冒頭で紹介した通り、今回は実際の歴史とは異なる架空の歴史をプレイします。第二次世界大戦が起きる前に独裁者ヒトラーを倒し、ドイツに民主主義を取り戻すのです。本作ではこのような「歴史のif」が体験できます。プレイヤーの戦略しだいでドミノ倒しのように世界中の歴史が書き換わっていく面白さ、それこそが本作最大の魅力です。
もちろん、本作には歴史を再現する楽しさもあります。史実通りにオーストリア、チェコスロヴァキアを併合し、ポーランドに侵攻して第二次世界大戦に突入することも可能です。今回はわかりやすく大きな「if」を選びましたが、「あの戦車が史実よりも早く実戦投入されていたら」といった小さな「if」を積み重ねて、歴史をひっくり返すのも面白いでしょう。
独裁者への挑戦
さあ、物語を始めましょう。
1936年7月、ドイツで内戦が勃発しました。独裁者ヒトラーの打倒を掲げて決起したのは老元帥マッケンゼンです。元帥がドイツ臨時軍政府を樹立するとドイツ国防軍の半数がこれを支持。しかし、残りの半数はヒトラーのもとに留まり、ドイツを二分する戦争が始まりました。

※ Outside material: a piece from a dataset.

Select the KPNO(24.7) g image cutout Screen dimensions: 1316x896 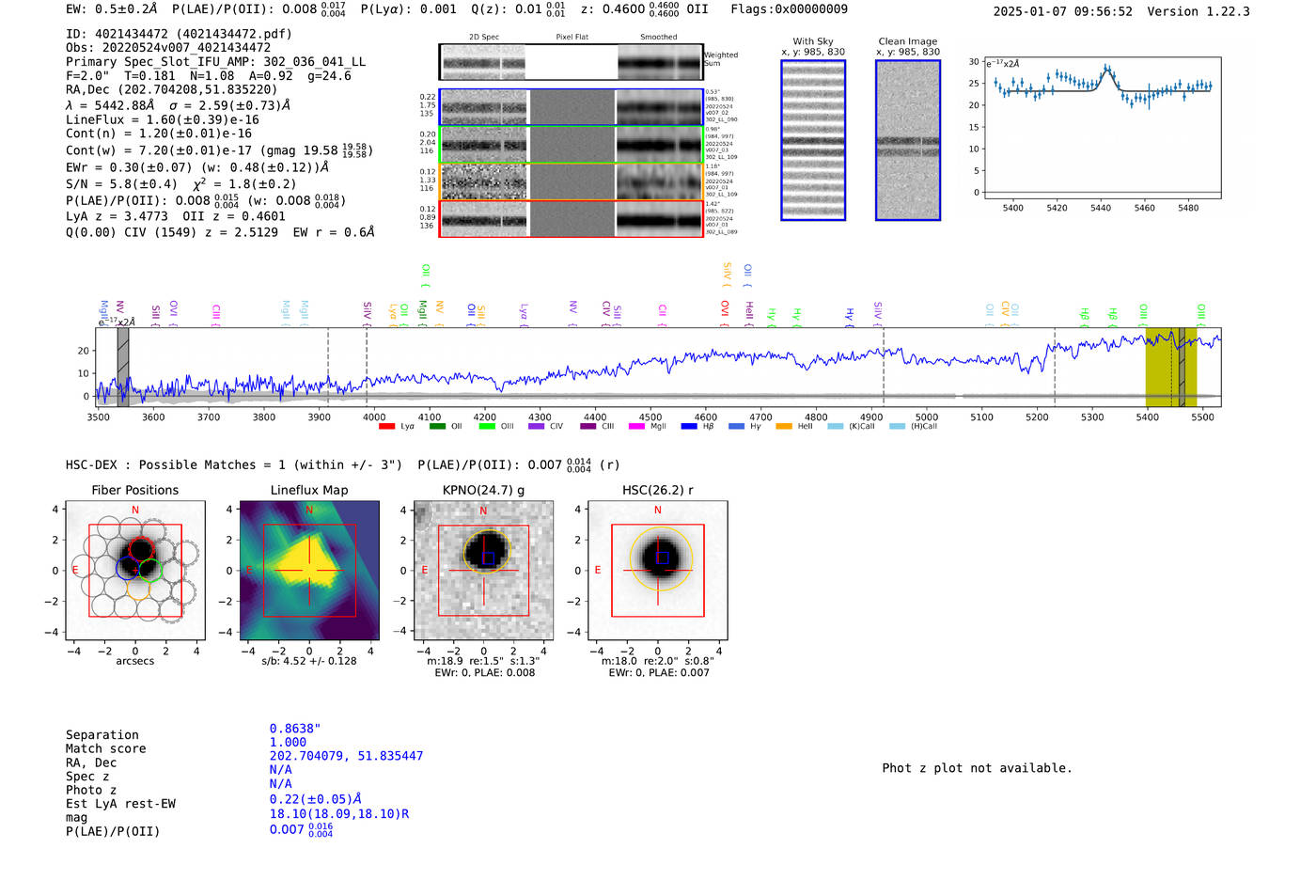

本作には国ごとに「国家方針」と呼ばれる一種の技術ツリーがあります。外交や内政の大まかな流れはツリーをどのように進めるかで決まりますが、ツリーには歴史通りのルートだけでなく架空のルートも用意されています。今回は架空ルートの「ヒトラーへの反抗」という国家方針を選んで内戦を起こしました。

内戦の開始と同時にドイツは文字通り二分されました。臨時軍政府がドイツの西半分、ヒトラー政権が東半分を掌握し、首都ベルリンはヒトラーが支配する東側にあります。臨時軍政府の目標はベルリンの解放、そしてヒトラーの打倒です。
国土が半分になったことで生産力や軍事力も半減しました。国境沿いには自動的に新部隊が配置されましたが、よく見ると急遽かき集められた新兵ばかりで戦力としては期待できません。

そこで、新兵には国境の防衛を任せて、積極的に攻撃させないことにしました。一方、数少ない精鋭部隊はなるべく一箇所に集中して投入します。最初の攻撃目標は南北に伸びる敵戦線の中央。ここを突破すれば敵を南北に分断できるかもしれません。
本作では、マップ上に「前線」を引くだけで部隊を自動的に線に沿って配置してくれます。さらに、そこから「攻撃線」を引くと、線で指示した場所まで攻撃計画を自動的に立てて作戦準備に入ります。あとは、作戦開始を指示すれば部隊が勝手に進撃してくれるので操作は難しくありません。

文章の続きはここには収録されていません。